Avec une rage hors du commun, je me rends compte que j'en suis encore une fois réduite à nourrir les caprices des hommes. Avec la brutalité d'un choc en pleine figure, tous les souvenirs de ma relation avec Dean me reviennent : la manipulation, la contrainte, les humiliations, tout cela se presse comme une lèpre chaude juste sous ma peau, et j'ai toutes les peines du monde à contenir les spasmes qui déchirent mon ventre. Je voudrais vomir, je voudrais leur vomir à la gueule à tous, leur cracher mon abjection...

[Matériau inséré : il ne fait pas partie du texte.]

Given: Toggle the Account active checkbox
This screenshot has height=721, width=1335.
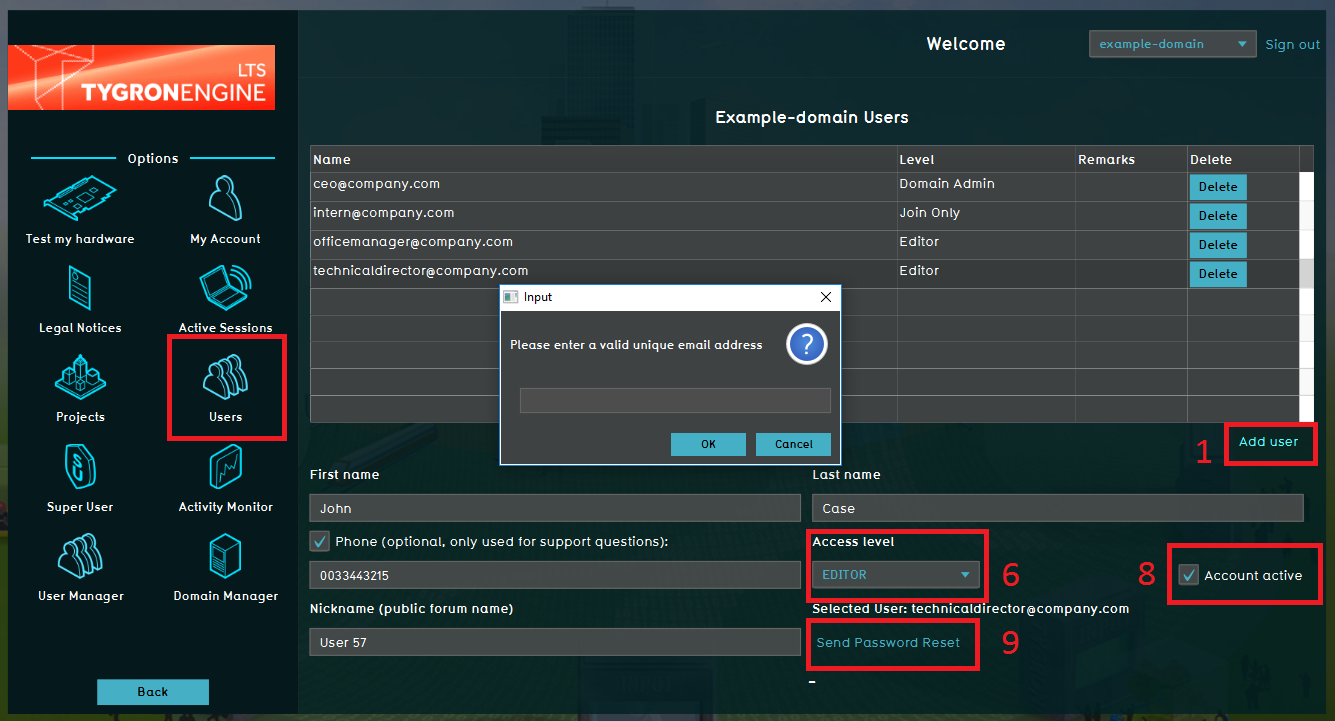Looking at the screenshot, I should pyautogui.click(x=1189, y=575).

Mais je n'ai rien à vomir. Les deux femmes me tiennent, me remettent sur mes pieds. Je n'avancerai pas. Il faudra me trainer jusqu'à l'autel, et si le fils Malefoy s'avise d'essayer de dresser sa petite queue vers moi, je la lui arracherai avec les dents...

J'ai trop subi pour endurer à nouveau les violences des hommes. Je ne suis plus un objet. Je suis plus que ce à quoi ils veulent me réduire. Je serre les poings dans l'attente de la lutte qui va suivre, mais ce ne sont pas les deux femmes qui m'empoignent.

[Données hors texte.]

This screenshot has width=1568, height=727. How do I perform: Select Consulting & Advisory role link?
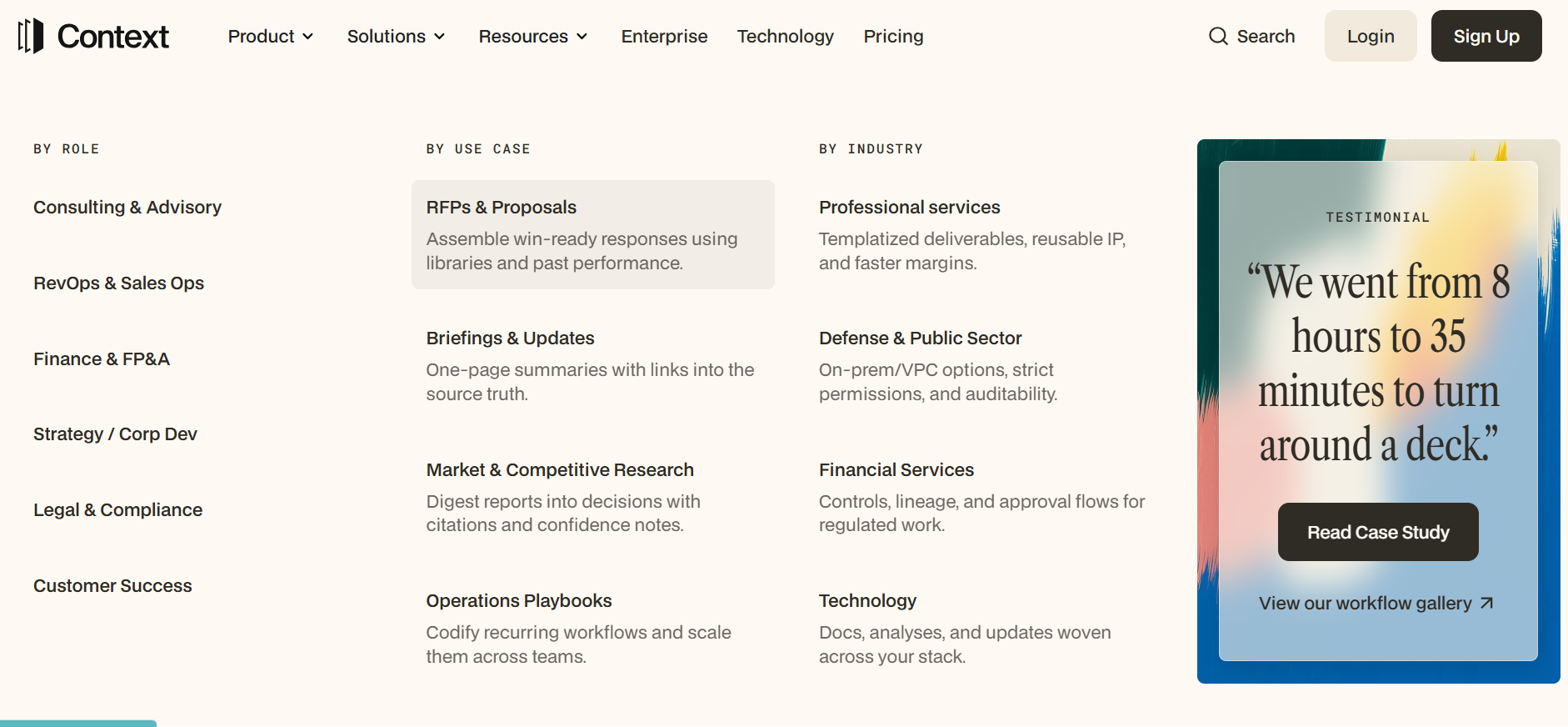pos(127,207)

Stupéfaite, je vois mon père s'approcher de moi. On l'a forcé à revêtir un costume flambant neuf. Jamais je ne l'ai vu aussi élégant de toute ma vie. Il est très grave, avec une résignation terrible sur le visage, et je lis dans ses yeux qu'il me supplie d'obéir, qu'il se méprise de me le demander, et qu'il n'a que du dégoût pour ce qui m'attend au bout de cette allée... Papa, que-t-on-t-ils fait ?

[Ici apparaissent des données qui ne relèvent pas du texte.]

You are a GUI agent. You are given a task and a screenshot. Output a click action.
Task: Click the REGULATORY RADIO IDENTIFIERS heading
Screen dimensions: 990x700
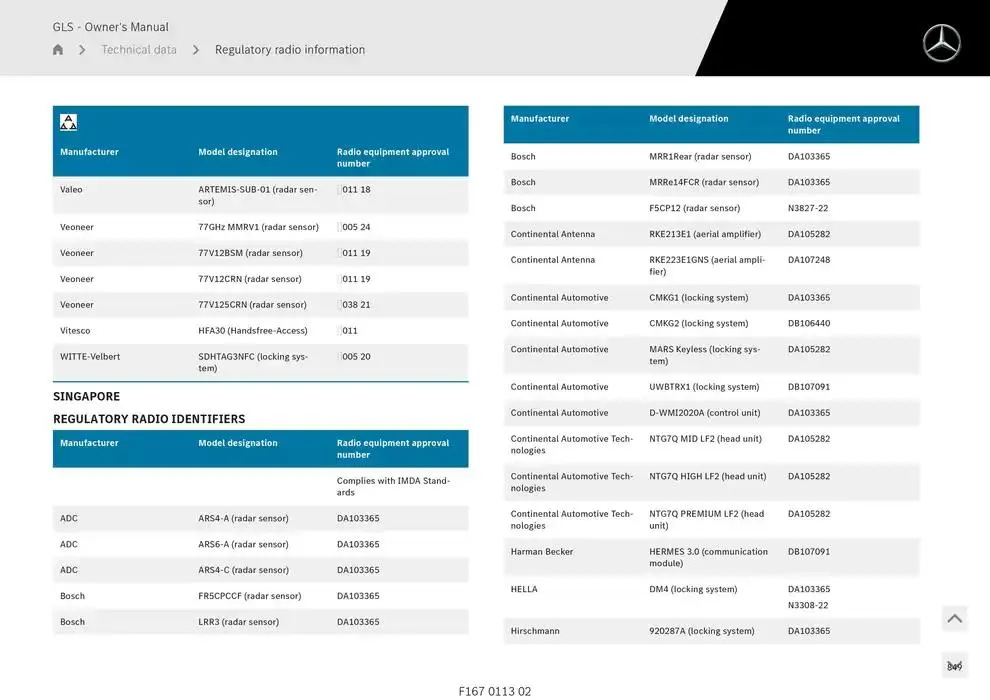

Je comprends en apercevant ma mère. Molly Weasley est là-bas, tout au bout de l'allée, juste à côté de Voldemort. On lui a brisé les deux jambes. Elle git là, à même le sol, sans personne pour la relever. On l'a trainée jusque-là dans sa tenue de prisonnière et on l'a abandonnée dans sa propre souffrance. Son visage contusionné fixe le vide.

- Enfoirés ! je hurle à travers toute la Grande Salle.

Mon père se précipite sur moi :

- Ginny ! murmure-t-il.

Sa voix n'est qu'un souffle :

- Ginny, je t'en supplie... Ils la tueront, tu le sais. Tu sais qu'ils la tueront.

Comme en réponse à ses mots, Voldemort pointe distraitement sa baguette sur la silhouette de ma mère et parait hésiter, l'espace de quelques secondes...

- Mesdames et messieurs, dit-il lorsqu'il fut enfin satisfait de son effet. Veuillez accueillir la mariée.

Toute la salle se lève comme un seul homme. Je dévisage tous ces regards fixés sur moi... J'y vois de la compassion, de la terreur, du dégoût... Eux aussi savent ce qui m'attend et ne savent pas comment y échapper. Sans doute sont-ils heureux de ne pas se tenir à ma place... L'espace d'une brève seconde, je capte une parcelle de ce qu'a dû ressentir Hermione, juste avant de mourir. Je ne me suis jamais sentie aussi seule, furieuse et impuissante de toute ma vie. J'espère qu'elle a pu partir sur d'autres pensées. J'espère... Je n'espère plus rien.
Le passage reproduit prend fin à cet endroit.